Unknown

“May today there be peace within. May today you trust that you are exactly where you are meant to be. May you not forget the infinite possibilities that are born of faith in yourself & of others. May you use the gifts you’ve received & pass on the love that has been given to you. May you be content with yourself just the way you are. Let this knowledge settle into your bones & allow your soul the freedom to sing, dance, praise, & love. It is there for each and every one of us.” – St. Therese

My promise to myself at this time last year was that I would become more comfortable with the word “unknown.”

Quite frankly, I haven’t done a very good job. But that’s human I suppose. A for effort.

I do however, think I am learning more and more where the weeds in my faith need to be pulled.

I enjoy busyness. I thrive off of hustle & bustle & crossing off to do lists and accomplishing the world before 9am. This is a blessing and a curse.

A blessing to be pulled out of bed by the joy of a new day every morning and the excitement and energy to crave God’s challenges and His adventure. A curse as I struggle to enjoy wandering. To be content in stillness.

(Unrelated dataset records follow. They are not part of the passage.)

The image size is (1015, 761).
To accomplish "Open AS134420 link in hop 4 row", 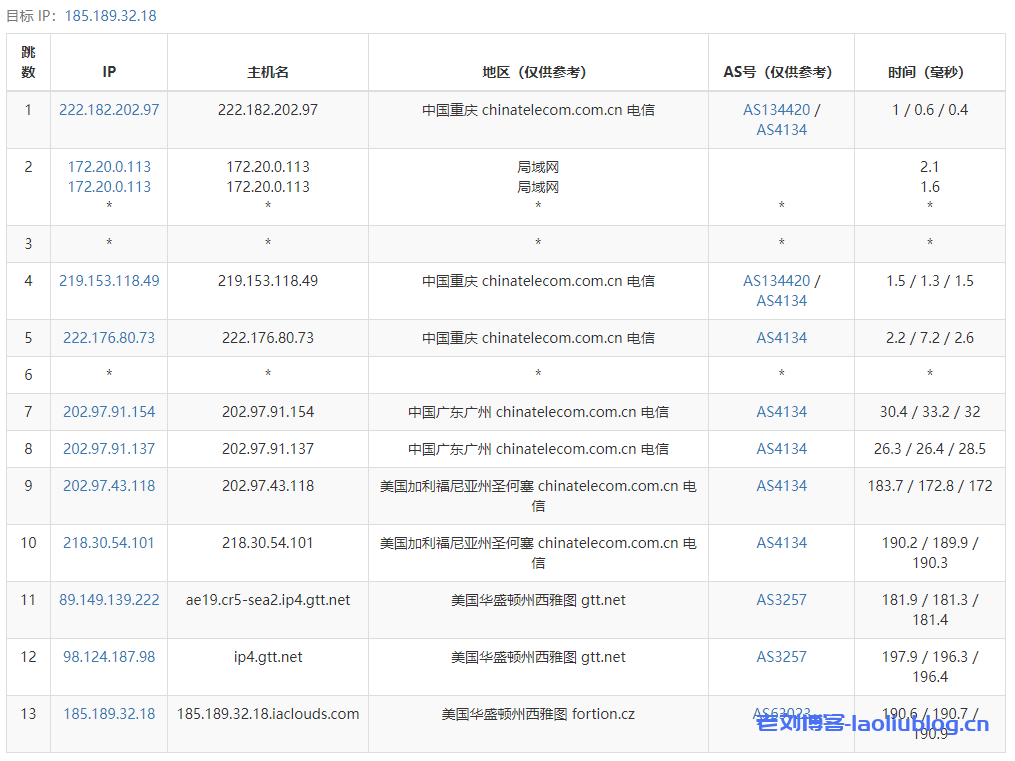I will [x=776, y=281].
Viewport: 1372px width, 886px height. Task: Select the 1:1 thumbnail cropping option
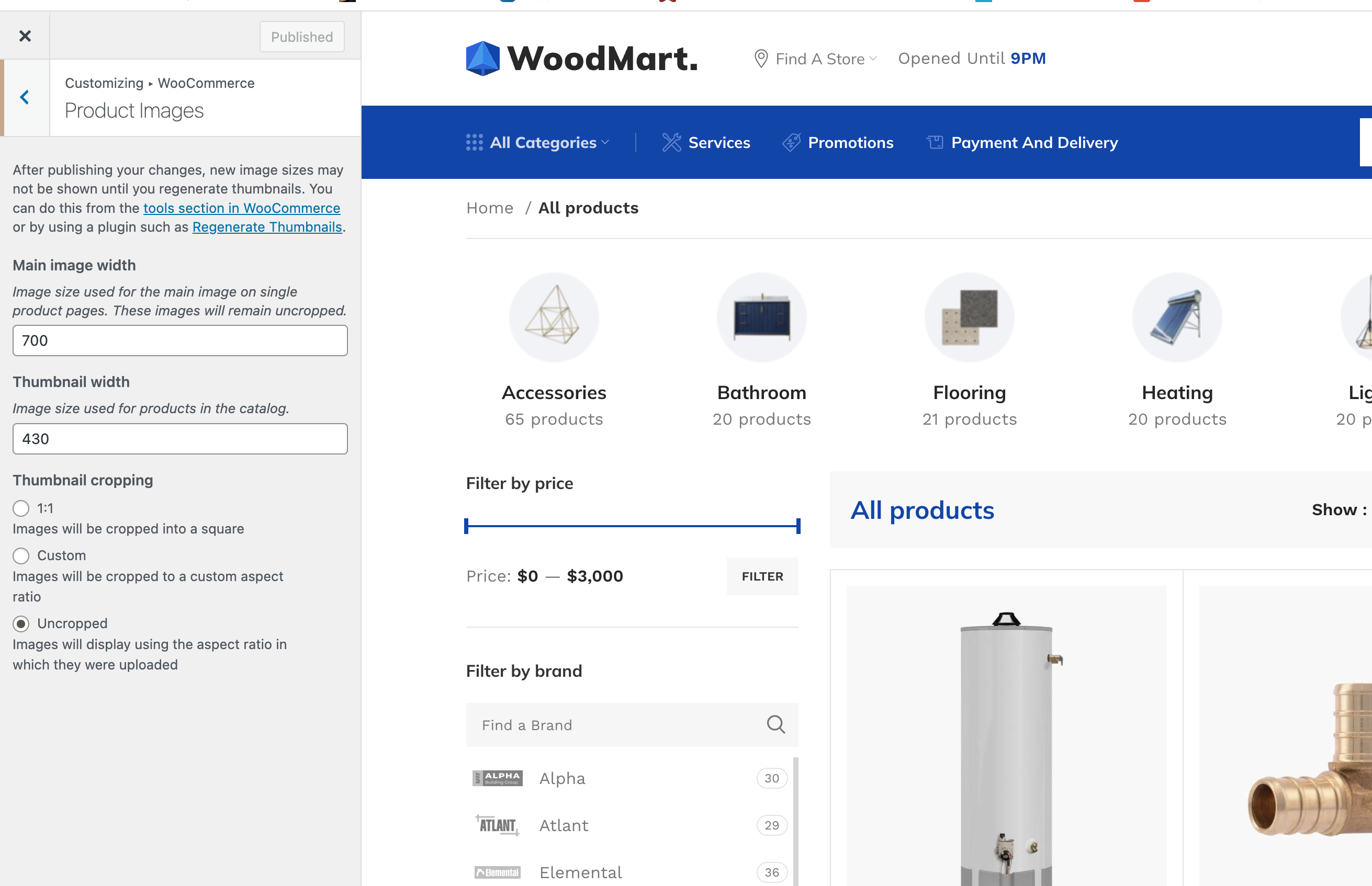(x=21, y=508)
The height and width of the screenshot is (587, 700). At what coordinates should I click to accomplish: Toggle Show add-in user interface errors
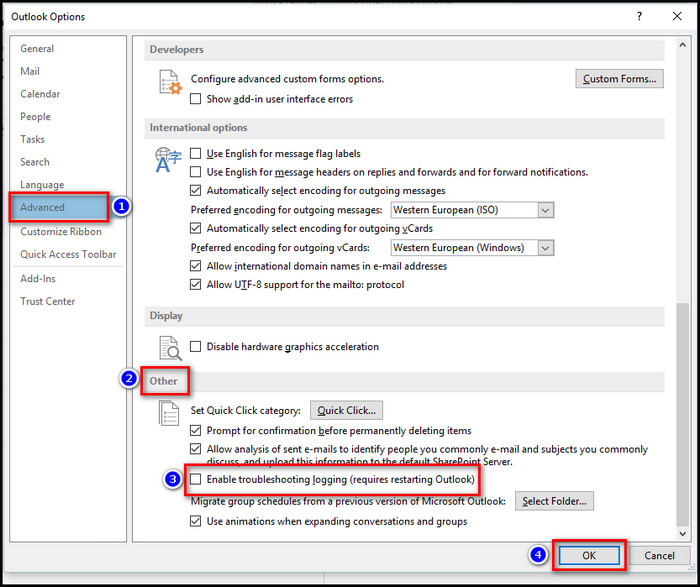coord(196,99)
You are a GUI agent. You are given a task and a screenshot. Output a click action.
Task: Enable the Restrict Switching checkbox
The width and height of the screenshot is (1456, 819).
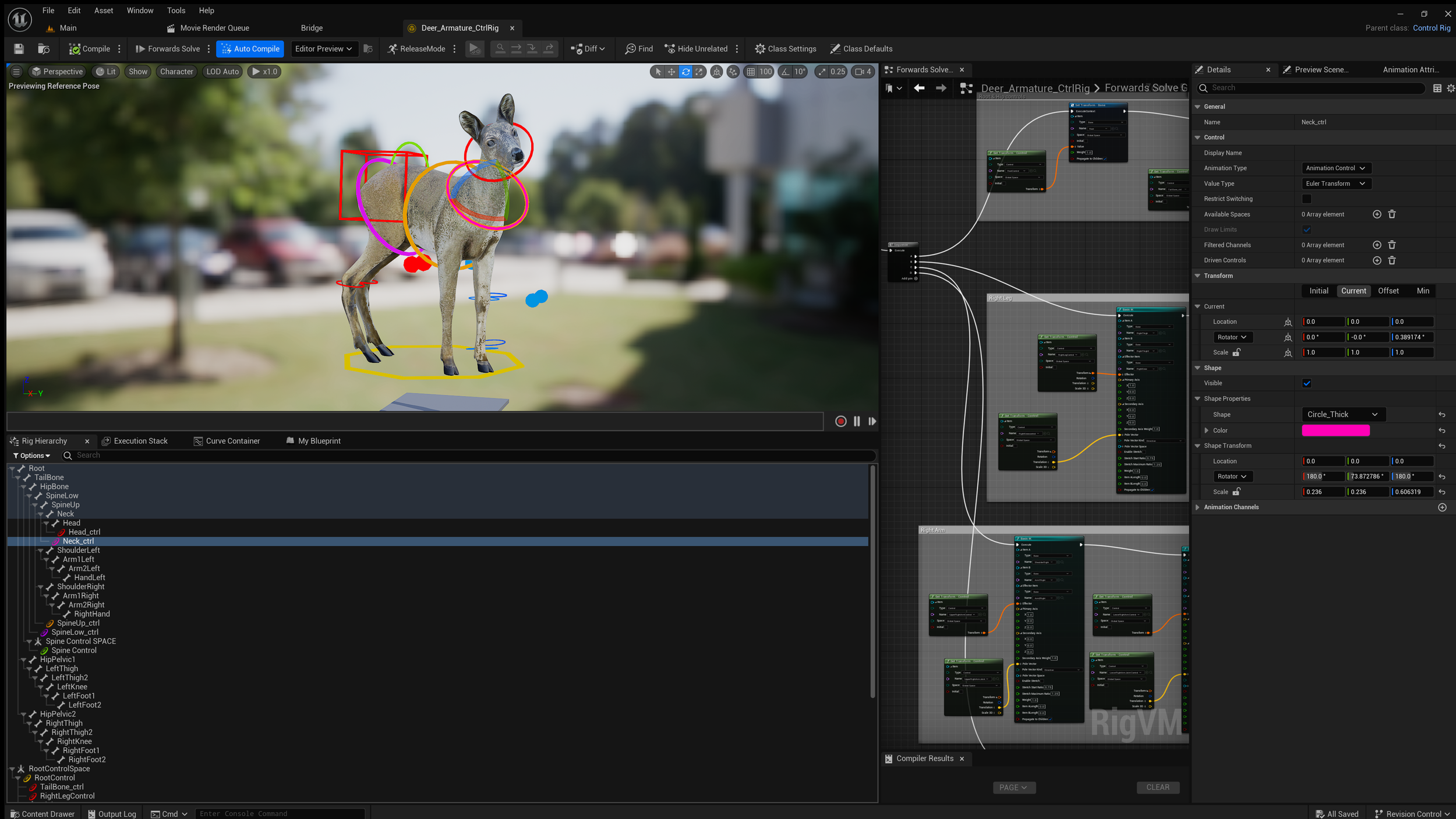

I struggle with feeling insignificant with accomplishment. I fear days not filled with enough purpose, would not receive the stamp of approval from the big man.

My faith has weakened in wandering, I admit. My trust is tired in hiking through questions without the security of answers.

But I don’t think faith is supposed to come from security. I think security is supposed to come from faith.

I pray that I would remember that life will never be fully explainable. Emotion will never be constant. Coincidences & tragedies are not preventable. I pray that I would embrace uncertainty. Find joy in seeking.